Sécurité routière : L’impact des nouvelles technologies
Les moyens au service de la sécurité routière se sont considérablement développés depuis l’installation à Londres, en 1868, des premiers feux de circulation, dont les lampes à gaz ont malencontreusement explosé peu après l’inauguration, entraînant la mort d’un policier. Aujourd’hui, des systèmes de transport intelligents sont mis au point – contrôle de la vitesse, systèmes anti-collision, dispositifs d’amélioration de la vision – pour sauver des vies.

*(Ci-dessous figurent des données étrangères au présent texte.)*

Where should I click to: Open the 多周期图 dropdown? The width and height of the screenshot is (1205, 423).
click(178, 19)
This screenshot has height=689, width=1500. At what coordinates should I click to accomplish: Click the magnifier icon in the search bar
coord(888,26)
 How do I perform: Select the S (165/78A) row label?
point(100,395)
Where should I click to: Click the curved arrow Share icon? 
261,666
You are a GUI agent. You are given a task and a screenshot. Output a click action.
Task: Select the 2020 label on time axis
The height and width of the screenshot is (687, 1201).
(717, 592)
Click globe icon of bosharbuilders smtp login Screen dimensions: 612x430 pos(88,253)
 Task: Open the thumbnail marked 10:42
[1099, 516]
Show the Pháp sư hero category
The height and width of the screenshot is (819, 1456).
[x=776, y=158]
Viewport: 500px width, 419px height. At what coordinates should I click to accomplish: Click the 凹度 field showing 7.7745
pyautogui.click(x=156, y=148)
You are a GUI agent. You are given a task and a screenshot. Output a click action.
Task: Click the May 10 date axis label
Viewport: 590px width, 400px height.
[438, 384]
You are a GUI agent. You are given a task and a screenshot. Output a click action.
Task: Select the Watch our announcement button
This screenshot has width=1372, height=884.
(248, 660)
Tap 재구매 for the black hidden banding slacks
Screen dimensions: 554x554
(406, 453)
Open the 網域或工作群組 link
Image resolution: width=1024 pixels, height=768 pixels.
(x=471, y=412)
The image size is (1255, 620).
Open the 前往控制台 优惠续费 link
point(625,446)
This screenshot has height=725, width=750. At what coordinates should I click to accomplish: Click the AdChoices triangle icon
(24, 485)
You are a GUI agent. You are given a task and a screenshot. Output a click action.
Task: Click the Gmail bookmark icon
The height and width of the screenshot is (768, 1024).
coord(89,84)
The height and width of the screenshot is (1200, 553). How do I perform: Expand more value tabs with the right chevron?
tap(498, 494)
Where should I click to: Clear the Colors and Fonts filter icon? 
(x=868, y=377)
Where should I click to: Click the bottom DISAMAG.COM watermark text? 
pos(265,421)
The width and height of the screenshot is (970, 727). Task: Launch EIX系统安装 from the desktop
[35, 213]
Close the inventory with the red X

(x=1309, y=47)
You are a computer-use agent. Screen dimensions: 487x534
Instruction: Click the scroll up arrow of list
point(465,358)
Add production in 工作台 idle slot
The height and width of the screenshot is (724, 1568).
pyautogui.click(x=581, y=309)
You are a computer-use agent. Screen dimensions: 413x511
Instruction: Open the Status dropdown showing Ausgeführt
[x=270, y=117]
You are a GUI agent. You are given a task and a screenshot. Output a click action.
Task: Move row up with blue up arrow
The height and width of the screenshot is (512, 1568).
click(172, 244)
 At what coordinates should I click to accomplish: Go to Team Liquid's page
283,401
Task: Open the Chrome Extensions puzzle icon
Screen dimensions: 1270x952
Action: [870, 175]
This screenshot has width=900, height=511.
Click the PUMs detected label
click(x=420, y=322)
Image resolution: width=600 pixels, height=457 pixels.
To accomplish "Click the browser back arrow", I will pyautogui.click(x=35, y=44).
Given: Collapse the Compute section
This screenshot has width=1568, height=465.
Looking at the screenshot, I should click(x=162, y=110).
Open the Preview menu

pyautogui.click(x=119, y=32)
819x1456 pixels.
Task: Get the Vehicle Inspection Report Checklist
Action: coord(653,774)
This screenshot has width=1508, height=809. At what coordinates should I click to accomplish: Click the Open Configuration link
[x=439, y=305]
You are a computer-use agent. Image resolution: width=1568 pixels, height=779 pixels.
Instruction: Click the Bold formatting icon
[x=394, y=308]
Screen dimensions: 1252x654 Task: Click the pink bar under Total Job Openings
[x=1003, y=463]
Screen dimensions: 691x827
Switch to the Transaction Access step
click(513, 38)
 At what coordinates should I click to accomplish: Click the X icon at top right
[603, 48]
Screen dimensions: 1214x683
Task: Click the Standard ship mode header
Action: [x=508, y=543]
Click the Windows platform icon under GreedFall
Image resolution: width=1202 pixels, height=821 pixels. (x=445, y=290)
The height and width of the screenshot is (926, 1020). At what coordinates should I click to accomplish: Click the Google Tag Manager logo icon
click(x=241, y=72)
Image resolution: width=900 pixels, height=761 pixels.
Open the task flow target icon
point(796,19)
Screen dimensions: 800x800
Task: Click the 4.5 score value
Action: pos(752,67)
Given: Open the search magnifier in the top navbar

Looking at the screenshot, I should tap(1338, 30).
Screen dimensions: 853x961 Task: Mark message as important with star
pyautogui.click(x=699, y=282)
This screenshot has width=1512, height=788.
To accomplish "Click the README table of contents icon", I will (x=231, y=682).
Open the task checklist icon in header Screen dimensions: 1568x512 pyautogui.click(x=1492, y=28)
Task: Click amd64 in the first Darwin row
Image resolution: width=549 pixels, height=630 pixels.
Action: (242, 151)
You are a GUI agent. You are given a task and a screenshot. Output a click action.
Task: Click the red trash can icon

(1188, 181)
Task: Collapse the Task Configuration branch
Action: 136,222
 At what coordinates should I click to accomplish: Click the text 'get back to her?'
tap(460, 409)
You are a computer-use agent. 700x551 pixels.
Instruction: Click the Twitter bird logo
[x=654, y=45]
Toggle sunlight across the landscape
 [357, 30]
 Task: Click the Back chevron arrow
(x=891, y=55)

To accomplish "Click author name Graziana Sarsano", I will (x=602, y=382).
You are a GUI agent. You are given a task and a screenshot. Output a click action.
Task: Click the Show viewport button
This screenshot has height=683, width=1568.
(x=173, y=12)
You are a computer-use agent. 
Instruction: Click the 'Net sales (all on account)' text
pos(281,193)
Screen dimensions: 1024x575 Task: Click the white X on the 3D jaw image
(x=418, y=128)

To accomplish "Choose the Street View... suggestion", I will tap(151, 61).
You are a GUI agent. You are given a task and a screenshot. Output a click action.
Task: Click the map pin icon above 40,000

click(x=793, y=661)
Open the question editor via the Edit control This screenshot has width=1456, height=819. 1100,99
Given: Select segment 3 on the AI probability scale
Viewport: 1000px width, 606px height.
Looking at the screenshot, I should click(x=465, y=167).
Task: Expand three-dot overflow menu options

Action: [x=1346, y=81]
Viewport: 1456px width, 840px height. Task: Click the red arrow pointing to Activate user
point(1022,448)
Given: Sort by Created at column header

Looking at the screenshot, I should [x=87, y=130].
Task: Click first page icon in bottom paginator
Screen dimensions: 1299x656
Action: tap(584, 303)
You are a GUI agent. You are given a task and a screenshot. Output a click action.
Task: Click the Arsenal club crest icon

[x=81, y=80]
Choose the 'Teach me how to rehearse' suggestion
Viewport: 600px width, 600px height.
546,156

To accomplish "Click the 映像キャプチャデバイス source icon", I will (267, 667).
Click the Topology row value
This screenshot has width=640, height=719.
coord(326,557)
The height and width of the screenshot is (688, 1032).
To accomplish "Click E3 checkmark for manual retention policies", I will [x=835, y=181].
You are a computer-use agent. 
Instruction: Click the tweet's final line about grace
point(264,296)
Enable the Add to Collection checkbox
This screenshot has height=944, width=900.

Plus de 125 000 personnes sont tuées chaque année dans les accidents de la route, dont les principales causes sont la vitesse, l’alcool et la fatigue. Comment la technologie peut-elle contribuer à réduire ce lourd tribut ? Le rapport Sécurité routière : L’impact des nouvelles technologies énumère plusieurs outils, depuis les systèmes avancés d’aide à la conduite, qui permettent de naviguer sans danger dans une circulation dense en maintenant une distance de sécurité avec les autres véhicules, jusqu’aux dispositifs qui contactent automatiquement les services d’urgence en cas d’accident.Si des technologies intégrées bien adaptées peuvent améliorer la sécurité, toutes les innovations technologiques ne concernent pas la sécurité. Certes, les conducteurs utilisant le GPS pour la navigation, par exemple, ont moins d’accidents que ceux qui consultent des cartes routières, mais on constate une prolifération de technologies qui sont source de distraction et ne contribuent aucunement à une conduite sûre. Cette évolution est de plus en plus préoccupante, si l’on considère que le marché mondial des systèmes embarqués d’information et de distraction devrait se chiffrer à plus de US$40 milliards en 2010. En outre, la distraction au volant est déjà responsable de 20 à 30 % de tous les accidents de la route.Malgré tout, il ne faudrait pas que les automobilistes et les véhicules deviennent trop tributaires de la technologie. En effet, qu’adviendra-t-il par exemple si les aptitudes des conducteurs diminuaient et que le système d’aide à la conduite tombait en panne ? La technologie n’est pas non plus sans poser des questions éthiques. Ainsi, l’adaptation intelligente de la vitesse peut empêcher les véhicules de dépasser les limites autorisées et améliorer considérablement la sécurité routière, mais l’opinion publique préférera peut-être d’autres options, plus coercitives. Quoi qu’il en soit, c’est la sécurité qui doit primer et comme le souligne le rapport Sécurité routière : L’impact des nouvelles technologies, les systèmes de transport intelligents pourraient permettre de sauver jusqu’à 47 000 vies par an dans les pays de l’OCDE – soit l’équivalent du nombre total de tués de la route aux États-Unis – et de réduire le nombre de blessés et de tués de 40 %. Une telle amélioration de la sécurité se traduirait en outre par des économies non négligeables, puisque le rapport estime que le coût annuel des accidents de la route équivaut à 2 % du PIB.